Come si sente, Giulia lo racconta ogni giorno su Twitter. «Ci sono state molte cose che mi hanno colpita ieri mattina a scuola, partendo dall’orario delle lezioni in cui ho avuto scienze alla prima ora e spagnolo all’ultima, esattamente come il 21 febbraio, passando al nastro adesivo attaccato ad una porta di un’aula già chiusa chissà per quanto», ha scritto sui social lo scorso 25 ottobre, per lei ultimo giorno di didattica in presenza. «Al saluto alla bidella del mio piano a cui mi mancherà dare il buongiorno ogni mattina, alle facce tristi dei miei compagni e a quelle preoccupate dei professori. Tornata a casa ho pianto per tre ore di fila e dopo non sentivo più niente, se non un vuoto che è ancora qui.
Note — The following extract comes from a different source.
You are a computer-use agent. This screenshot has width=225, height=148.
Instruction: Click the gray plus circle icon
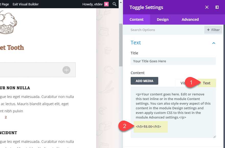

Essere consapevole di quello che succederà non mi ha aiutata. È stato mille volte peggio del 21 febbraio.». E aggiunge: «Sono preoccupata, come tutti. Sono anche spaventata perché avendone già vissuta una sappiamo tutti a cosa dobbiamo prepararci per le prossime settimane».
Laura, che ha 16 anni e vive a Bologna, più che preoccupata è annoiata. A lei mancano gli allenamenti di ginnastica artistica, le bambine del primo anno che ha appena iniziato ad allenare in palestra e gli amici. «Sono loro che mi mancano di più. Si parla tanto dei giovani e dell’adolescenza, ma a me la mia non sembra nemmeno iniziata». Colpa della pandemia, che per dirla con le parole di Laura, «è arrivata sul più bello, quando avevo da poco compiuto 16 anni e iniziavo ad avere più libertà dai miei genitori. Le prime uscite in pizzeria il sabato sera e la discoteca la domenica pomeriggio». In mezzo c’è stata l’estate. «E avevo pensato che forse sarebbe tornata la normalità, non vedevo l’ora di rientrare in classe con i miei compagni e invece adesso sono di nuovo a casa, davanti al computer».
A Roma, Edoardo, ventenne appena iscritto all’università, si sente come in una bolla che sta per scoppiare. «Questa è una fase molto difficile da vivere e che accende soprattutto una serie di sentimenti di rabbia e di delusione, perché non c’è un reale soggetto con cui prendersela o qualcuno a cui attribuire la colpa di quello che sta succedendo, è solo una rabbia frustrante nei confronti della situazione nel mondo». Ed è la libertà la mancanza più pesante. «Ci si sente proprio privati di uscire, vedere le persone, banalmente divertirsi. C’è stato molto tempo per sviluppare programmi di ogni tipo ma tutta questa teoria è rimasta nell’aria. C’è stanchezza e insofferenza nei confronti di quella che sembra essere, anche dal punto di vista politico, una situazione che non cura almeno la parte psicologica di chi la sta subendo in prima persona, come gli studenti con le lezioni a distanza, le mascherine, il non poter vedere gli amici, non uscire la sera». Un condizione sospesa che continuerà ancora alcuni mesi e che Giulia e i suoi coetanei non smetteranno di raccontare, anche e soprattutto sui social. «Perché qui siamo di nuovo uniti», racconta Laura. «Certo, non è la stessa cosa ma almeno posso vedere le mie amiche e immaginare di essere seduta su quella panchina in piazza dove ho trascorso l’estate. E sto bene».